Yojimbo (film)

Yojimbo (Directed by Akira Kurosawa)/1961

Near the end of Tokugawa Shogunate era, the samurai (or ronin, which were samurai without masters) are losing their status.  Guns are starting to be introduced into Japan and the virtues and skills held by samurai are rapidly losing relevance. Yojimbo covers events that unfold as one of these mysterious no-name ronin arrive at a village controlled by two rival gangs.  Yojimbo means “body guard” and both the gangs try to recruit this ronin to be their yojimbo.  The ronin uses his wit and swordmanship to bring peace to the village.  This is a typical black and white (literally and metaphorically), good versus evil story.

One of the great things about these kinds of action flicks is that it is a good indicator of society’s shared notions around aesthetics and characteristics associated with "good" and "evil".  Fictions often associate evil with ugliness and good with beauty.  While the simplistic formula itself in the association may be problematic I find it interesting to see what kind of behaviours are associated with evil and what features are considered ugly in the world of divergent cultures.

In Yojimbo, all of the bad guys are shorter than the ronin.  Some of them are scrawny and poorly dressed, and others are obese or have a deformity.  The ronin is a good foot taller, possessing broad shoulders and chest.

When the ronin is presented with geishas he appears put out by women with dark skin, freckles and big noses.  He is disgusted by the way they sing loudly and lift their feet up high as they dance.  The one woman considered beautiful has light skin, big eyes and a round face.  She was also very quiet and completely helpless to a point where she wouldn’t even move without being dragged by a man.  The only time she shows any strength was when she runs to her crying child.

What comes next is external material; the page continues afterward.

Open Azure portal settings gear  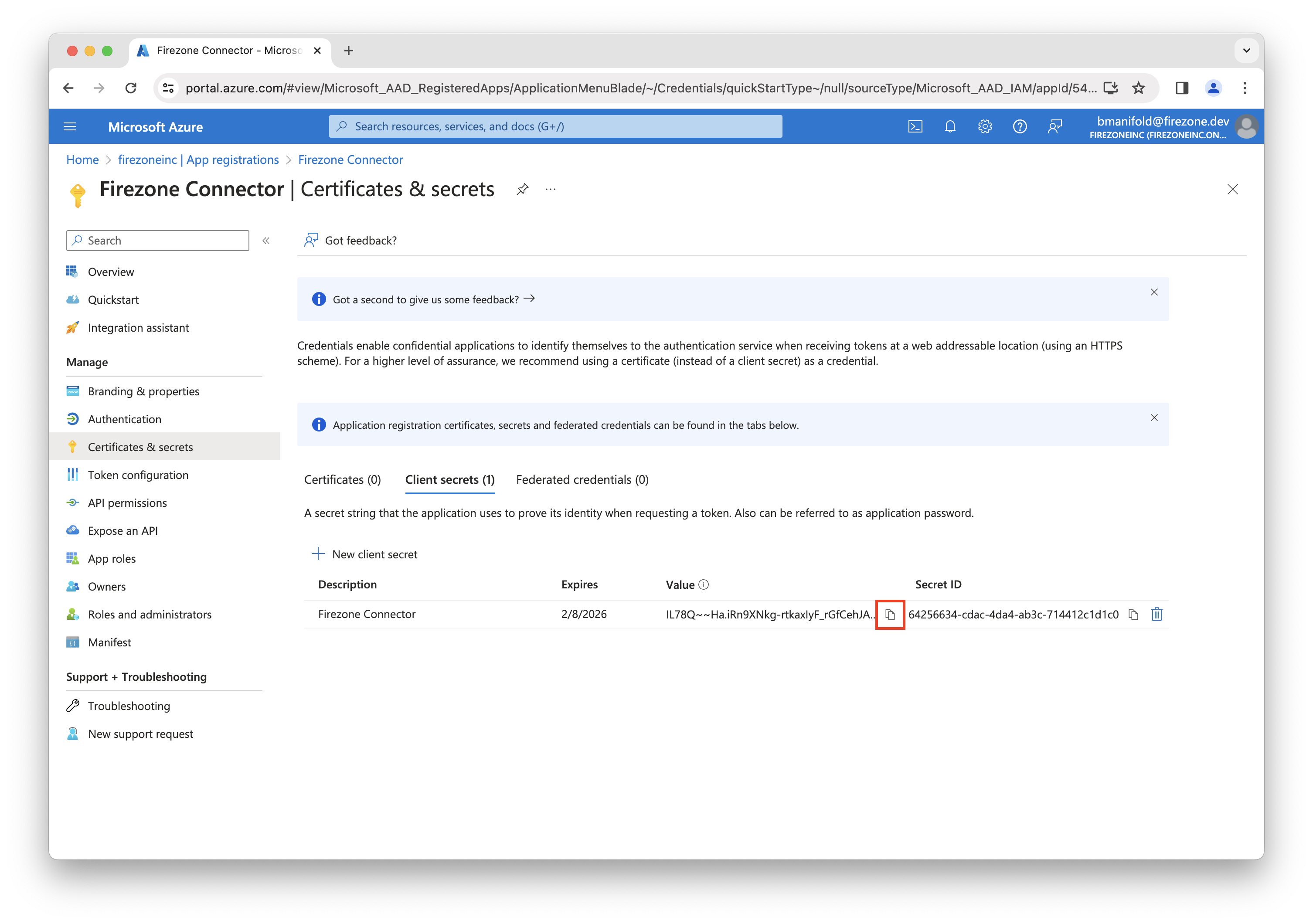(985, 126)
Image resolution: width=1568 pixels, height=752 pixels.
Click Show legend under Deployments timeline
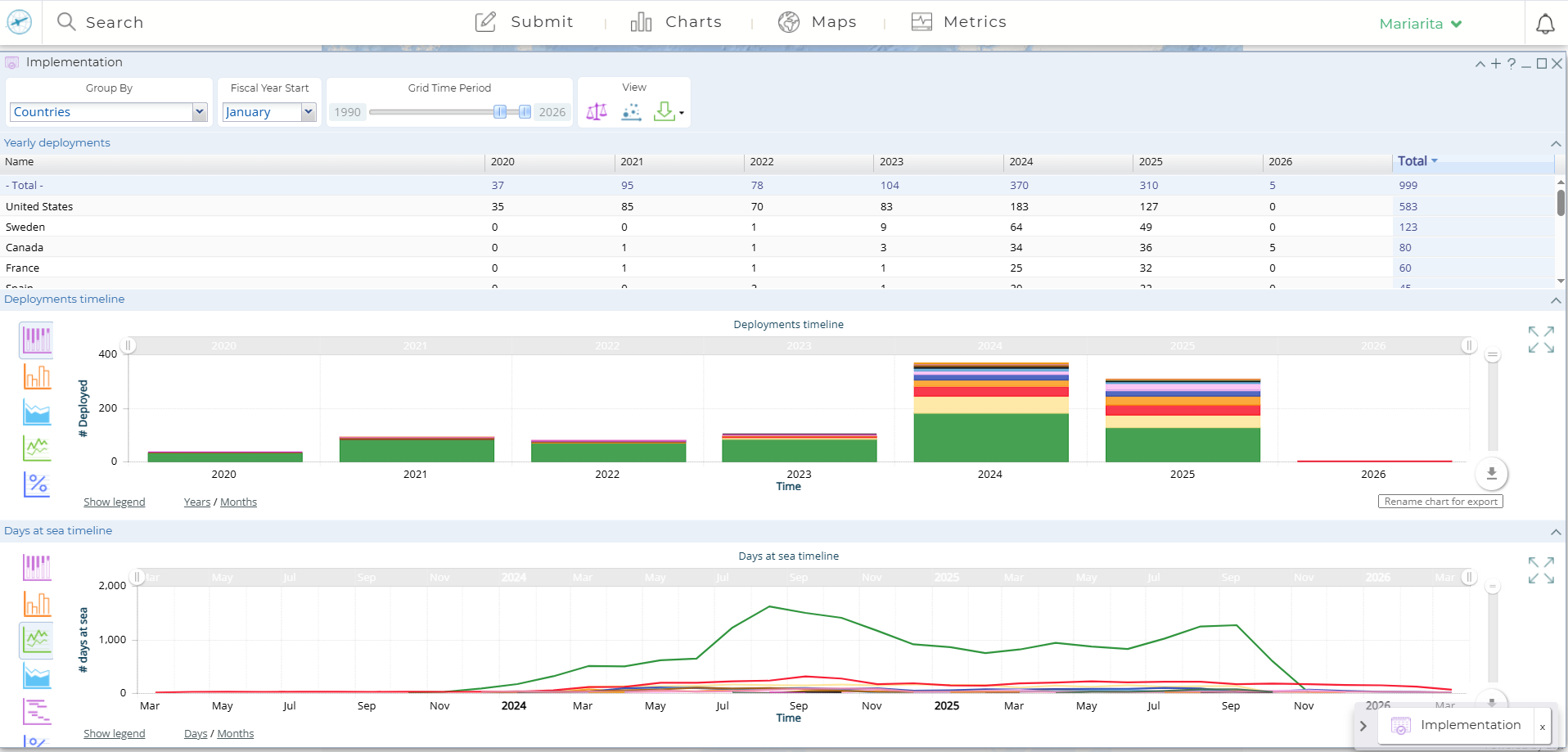114,502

One point of note is how the most challenging gang member, Ushitora, looks more like the ronin than the others.  He is as tall as the ronin, has fairer skin and big eyes.  It seems that the closer the physical features of the evil are to the good, the greater challenge to overcome.  Ushitora is also cleverer than the rest and carries a gun with him at all times.  His possession of a gun appears to symbolise the tidal wave of new technology that was shunting the samurais at the time; he is also someone that is quite happy to fight an unfair fight: gun against a sword.

In a film where there is only one noble character, we are presented with a simple view of what is good and what is bad because ultimately all physical and behavioural characteristics are judged based on the “good guy”.  The film shows that it is despicable for a man to: get drunk, be fearful, be ego driven, be easily influenced, gamble, and be weak mentally or physically.  The ronin expresses particular hate when he comes across a man who loses his house and wife gambling and cannot do anything about it.

Whether or not these portrayals are politically correct or aspirational it is nevertheless interesting to note differing views on good and evil in other cultures. For me, this is what makes Yojimbo a fascinating watch.